# Tarea a realizar
Edita las líneas desde la que contiene "Image resolution: width=640" hasta la última y reprodúcelas cambiando "dropdown" por "drop-down list". No modifiques nada más.

----

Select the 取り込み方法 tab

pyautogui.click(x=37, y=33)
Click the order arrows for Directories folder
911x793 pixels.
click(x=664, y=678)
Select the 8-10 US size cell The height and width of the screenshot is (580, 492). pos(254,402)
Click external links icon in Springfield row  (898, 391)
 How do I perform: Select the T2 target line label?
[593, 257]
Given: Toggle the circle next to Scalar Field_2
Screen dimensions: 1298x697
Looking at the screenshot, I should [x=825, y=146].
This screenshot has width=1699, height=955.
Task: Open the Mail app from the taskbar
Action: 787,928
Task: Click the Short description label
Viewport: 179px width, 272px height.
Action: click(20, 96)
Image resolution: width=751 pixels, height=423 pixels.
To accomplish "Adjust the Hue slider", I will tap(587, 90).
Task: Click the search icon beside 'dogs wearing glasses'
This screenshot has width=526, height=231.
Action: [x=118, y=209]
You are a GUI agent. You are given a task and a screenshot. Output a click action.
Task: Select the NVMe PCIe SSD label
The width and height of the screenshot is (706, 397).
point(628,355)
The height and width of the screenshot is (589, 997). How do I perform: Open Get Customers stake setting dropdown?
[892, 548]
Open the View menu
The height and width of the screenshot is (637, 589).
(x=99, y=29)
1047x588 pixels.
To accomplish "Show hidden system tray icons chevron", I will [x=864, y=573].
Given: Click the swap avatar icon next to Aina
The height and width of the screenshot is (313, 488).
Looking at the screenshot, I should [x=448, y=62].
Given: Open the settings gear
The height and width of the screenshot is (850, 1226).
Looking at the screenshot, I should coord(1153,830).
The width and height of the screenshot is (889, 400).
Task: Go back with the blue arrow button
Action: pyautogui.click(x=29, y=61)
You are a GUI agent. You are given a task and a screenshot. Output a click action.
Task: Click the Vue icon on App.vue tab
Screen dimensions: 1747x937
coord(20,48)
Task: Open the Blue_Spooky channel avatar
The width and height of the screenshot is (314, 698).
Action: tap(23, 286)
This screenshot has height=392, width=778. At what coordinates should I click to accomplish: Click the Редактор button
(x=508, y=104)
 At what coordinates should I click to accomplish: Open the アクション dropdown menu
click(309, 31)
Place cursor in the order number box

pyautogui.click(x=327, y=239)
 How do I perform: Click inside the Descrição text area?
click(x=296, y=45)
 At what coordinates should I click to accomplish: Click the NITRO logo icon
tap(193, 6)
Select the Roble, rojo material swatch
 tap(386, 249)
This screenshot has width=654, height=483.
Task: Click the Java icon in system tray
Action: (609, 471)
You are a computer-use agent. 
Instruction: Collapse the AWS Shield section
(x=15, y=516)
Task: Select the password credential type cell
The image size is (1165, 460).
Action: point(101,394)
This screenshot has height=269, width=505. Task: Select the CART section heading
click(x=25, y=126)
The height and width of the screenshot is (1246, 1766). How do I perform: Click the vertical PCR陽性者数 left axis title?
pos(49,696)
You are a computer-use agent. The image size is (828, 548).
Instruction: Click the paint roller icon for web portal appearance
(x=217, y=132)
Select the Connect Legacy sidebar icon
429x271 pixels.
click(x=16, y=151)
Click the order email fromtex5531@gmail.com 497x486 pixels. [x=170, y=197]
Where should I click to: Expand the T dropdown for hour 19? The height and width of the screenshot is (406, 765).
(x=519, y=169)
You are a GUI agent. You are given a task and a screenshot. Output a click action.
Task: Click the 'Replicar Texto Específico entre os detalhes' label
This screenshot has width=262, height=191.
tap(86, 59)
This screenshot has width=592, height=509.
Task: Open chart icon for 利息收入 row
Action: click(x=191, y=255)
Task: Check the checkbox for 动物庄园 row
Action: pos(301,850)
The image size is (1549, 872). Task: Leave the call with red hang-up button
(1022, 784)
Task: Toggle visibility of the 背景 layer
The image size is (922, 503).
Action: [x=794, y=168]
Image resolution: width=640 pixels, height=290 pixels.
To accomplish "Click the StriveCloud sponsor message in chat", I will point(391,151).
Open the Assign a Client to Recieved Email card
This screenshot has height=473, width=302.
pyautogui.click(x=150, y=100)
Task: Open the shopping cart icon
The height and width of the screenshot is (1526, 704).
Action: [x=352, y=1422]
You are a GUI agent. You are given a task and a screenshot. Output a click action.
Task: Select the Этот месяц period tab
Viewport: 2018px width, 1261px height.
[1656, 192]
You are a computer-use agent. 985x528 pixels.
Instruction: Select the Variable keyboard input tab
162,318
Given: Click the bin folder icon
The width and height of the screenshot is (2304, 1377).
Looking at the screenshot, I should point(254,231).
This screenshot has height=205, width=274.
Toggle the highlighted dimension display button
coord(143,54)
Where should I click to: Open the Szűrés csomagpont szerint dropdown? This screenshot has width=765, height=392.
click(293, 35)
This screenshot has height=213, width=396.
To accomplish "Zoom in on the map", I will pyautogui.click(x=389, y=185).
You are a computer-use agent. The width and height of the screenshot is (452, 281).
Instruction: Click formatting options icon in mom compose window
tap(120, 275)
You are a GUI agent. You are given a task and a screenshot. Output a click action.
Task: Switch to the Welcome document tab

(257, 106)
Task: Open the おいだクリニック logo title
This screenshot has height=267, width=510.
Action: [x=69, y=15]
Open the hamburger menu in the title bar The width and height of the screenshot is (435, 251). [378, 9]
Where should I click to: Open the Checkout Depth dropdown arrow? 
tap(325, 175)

----

# Respuesta del ejercicio
Image resolution: width=640 pixels, height=290 pixels.
To accomplish "Click the StriveCloud sponsor message in chat", I will point(391,151).
Open the Assign a Client to Recieved Email card
This screenshot has height=473, width=302.
pyautogui.click(x=150, y=100)
Task: Open the shopping cart icon
The height and width of the screenshot is (1526, 704).
Action: [x=352, y=1422]
You are a GUI agent. You are given a task and a screenshot. Output a click action.
Task: Select the Этот месяц period tab
Viewport: 2018px width, 1261px height.
[1656, 192]
You are a computer-use agent. 985x528 pixels.
Instruction: Select the Variable keyboard input tab
162,318
Given: Click the bin folder icon
The width and height of the screenshot is (2304, 1377).
Looking at the screenshot, I should point(254,231).
This screenshot has height=205, width=274.
Toggle the highlighted dimension display button
coord(143,54)
Where should I click to: Open the Szűrés csomagpont szerint drop-down list? This screenshot has width=765, height=392.
click(293, 35)
This screenshot has height=213, width=396.
To accomplish "Zoom in on the map", I will pyautogui.click(x=389, y=185).
You are a computer-use agent. The width and height of the screenshot is (452, 281).
Instruction: Click formatting options icon in mom compose window
tap(120, 275)
You are a GUI agent. You are given a task and a screenshot. Output a click action.
Task: Switch to the Welcome document tab

(257, 106)
Task: Open the おいだクリニック logo title
This screenshot has height=267, width=510.
Action: [x=69, y=15]
Open the hamburger menu in the title bar The width and height of the screenshot is (435, 251). [378, 9]
Where should I click to: Open the Checkout Depth drop-down list arrow? 
tap(325, 175)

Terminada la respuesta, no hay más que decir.